I’m going to let you in on a little secret on how to solve both of the above problems – spatchcock

Spatch-what?? 

Yep spatchcock – in other words take out the backbone and butterfly the chicken. Another secret – this also works well for your Thanksgiving turkey. 

You can do this yourself or sometimes if you are lucky you can find a butcher to do this for you. By taking out the backbone you are essentially taking out an inedible part of the bird and creating a lot less bird to heat; therefore the bird stays moist, juicy, and delicious. This also allows the bird to cook significantly faster, so go ahead, make this on a weeknight and make your family think you slaved in the kitchen all day long.  

Roasted Chicken

Makes 1 Chicken

INGREDIENTS

1 Whole Chicken – Spatchcocked

2 Tbsp. Softened Butter

1-2 tsp. Fresh Thyme

1 Garlic Clove (minced)

1/2 tsp. Kosher Salt

Fresh Cracked Black Pepper

Extra Virgin Olive Oil (EVOO)

DIRECTIONS

1. Preheat oven to 400°F, preferably convection bake

2. Rinse chicken after removing giblet if necessary. Thoroughly dry the chicken. 

3. Place the bird breast side down on a cutting board. Using kitchen shears, cut along either side of the back bone, removing the spine completely – spatchcocking. Let the bird come to room temperature. 

4. Combine the butter, herbs, and seasoning and spread between the skin and the breast of the chicken.

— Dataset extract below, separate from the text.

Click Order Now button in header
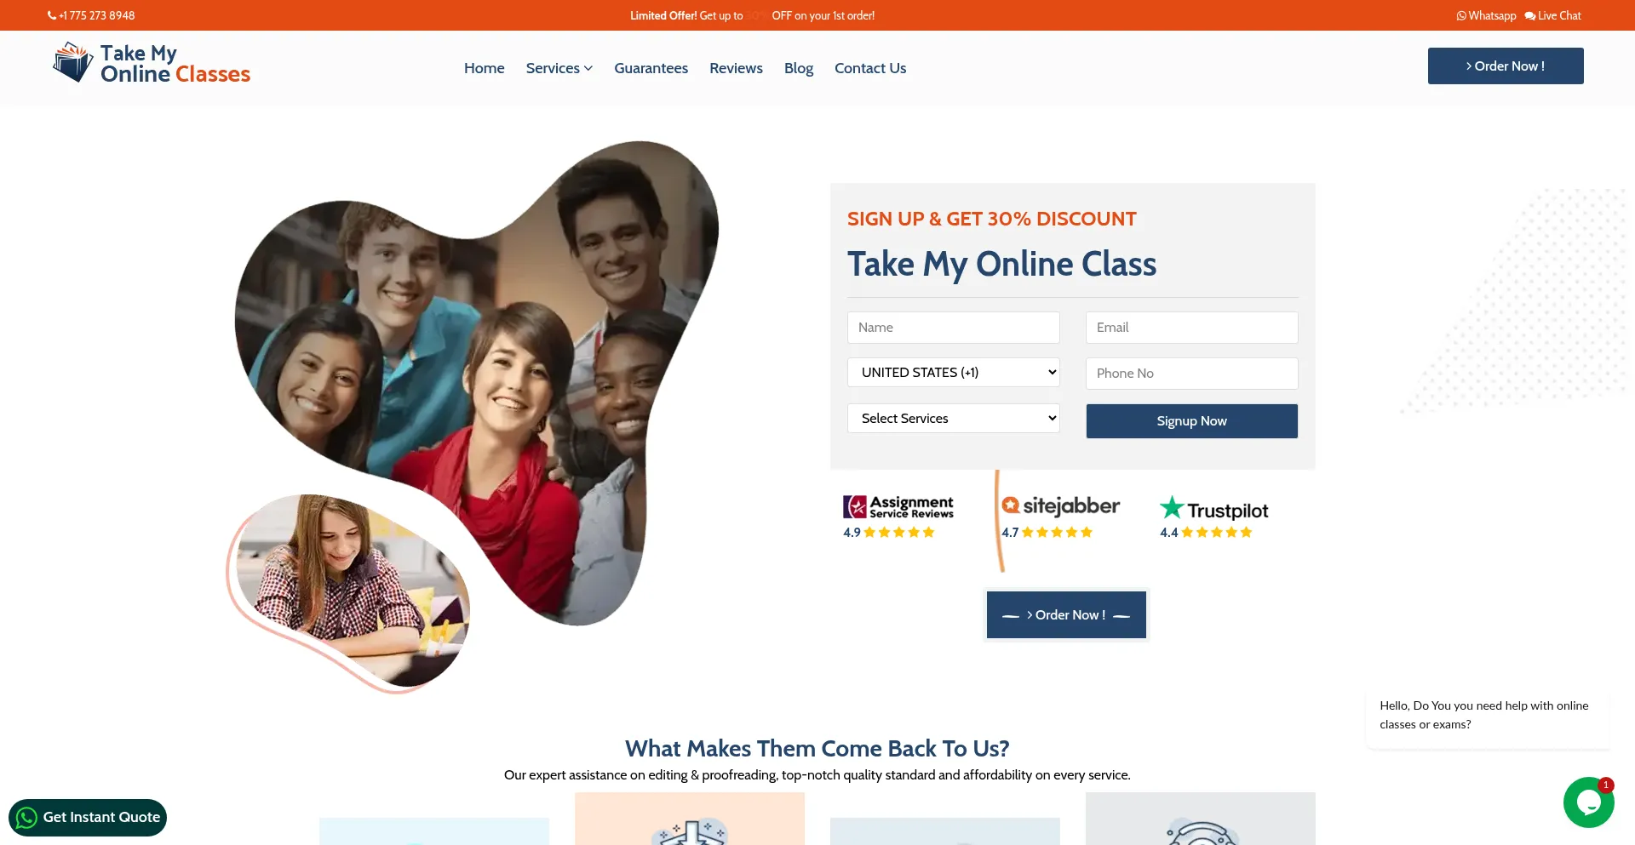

5. Drizzle EVOO over the skin and generously season with salt and pepper

6. Place the chicken on a roast pan wire rack or a wire rack over a sheet pan

7. Place in oven 

8. Remove when thigh registers 160°F

9. Let rest for at least 15 minutes prior to carving

NOTES

  • Convection bake allows for shorter cooking times by moving the heat around the oven more evenly
  • For a 4-6 lbs. bird the cooking time is approximately 35-45 minutes.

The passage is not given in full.